Dependency updates
The Updates page: review package updates by severity, catch vulnerable dependencies, and verify upgrades after you apply them.
The Updates page (in the sidebar under Manage) is where the supply-chain half of the scan becomes a work surface. The scan parses your lockfiles and checks each package against its registry; this page is where you review what it found and work through the upgrades.
It needs a linked project folder. If the project has no source folder linked, the page tells you so; link one in Project Settings and scan again.
What it shows
- Security updates first. Packages with known vulnerabilities get a banner above everything else. These are the ones that also raise alerts and can create issues.
- Everything else by size. Regular updates are grouped major → minor → patch, with filter pills to focus on one group. Majors are called out because they’re the ones that can break you; patches are usually safe to batch.
- Stat cards summarizing how much of your dependency surface is behind.
- Per-package detail. Open any row for the package’s dossier: current vs available version and what the update involves.
- Copy all exports the update list as text you can paste into a ticket or hand to your coding agent.

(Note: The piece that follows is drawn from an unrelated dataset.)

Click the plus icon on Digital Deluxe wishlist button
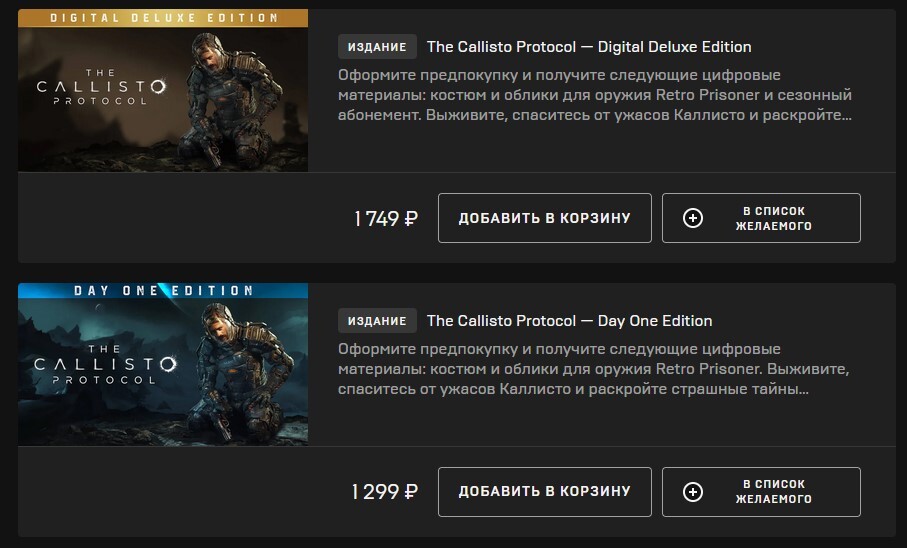907x548 pixels. [692, 218]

A critical update also badges the Updates entry in the sidebar, so you don’t need the page open to know something needs attention.
Ecosystem coverage
The updates report covers the lockfiles the scan parses: npm, pip, composer, cargo, go, ruby, plus Drupal and WordPress projects. Registry lookups send package names and versions only, never your source. See Privacy & data.
Verifying an upgrade
Updates you apply don’t just vanish from the list on faith. After you upgrade and re-scan, the page’s pending-verification section tracks the packages you moved until the next report confirms the new version is what the lockfile actually resolves. The history section keeps a record of past refreshes, so “what did we upgrade last month” has an answer.
How this relates to Issues
A vulnerable dependency is both an update (here) and a finding (on the Issues page, in the Dependencies category, where it affects your score). The Updates page is the maintenance view: everything upgradeable, not just the scored problems. Routine version drift stays out of your score; known vulnerabilities don’t.